- Records for the exercise -
╭──

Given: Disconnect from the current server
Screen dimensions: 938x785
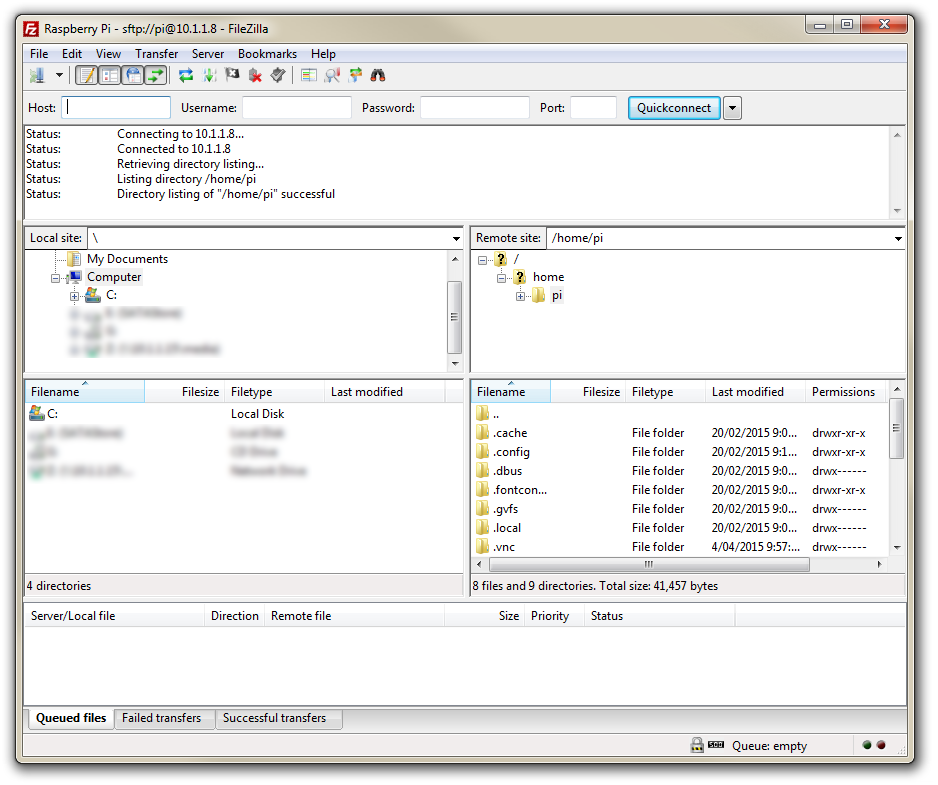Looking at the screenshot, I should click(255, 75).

╰──
╭──

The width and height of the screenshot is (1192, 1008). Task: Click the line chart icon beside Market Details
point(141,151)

╰──
╭──

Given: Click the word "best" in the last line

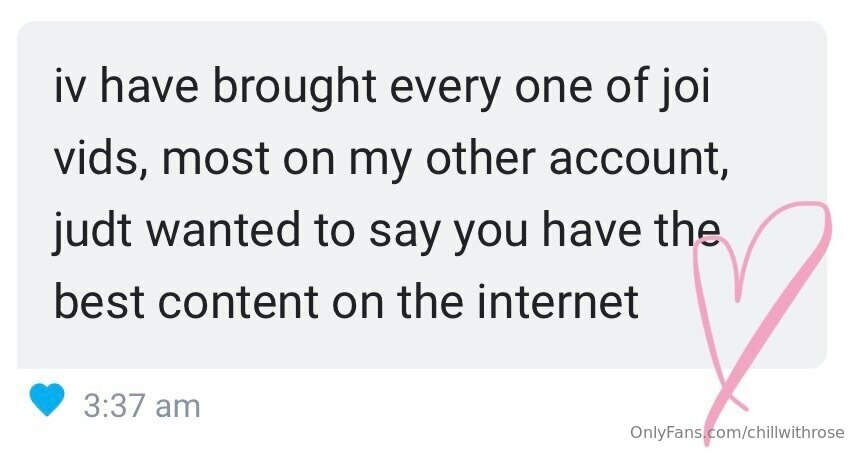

╰──

- Aim -
Put the part of the records that opens with the line containing "Given: Disconnect from the current server" and closes with the line containing "Looking at the" into a numbered list, skipping any blank lines. Leave the pictures out of your answer.

- The reply -
1. Given: Disconnect from the current server
2. Screen dimensions: 938x785
3. Looking at the screenshot, I should click(255, 75).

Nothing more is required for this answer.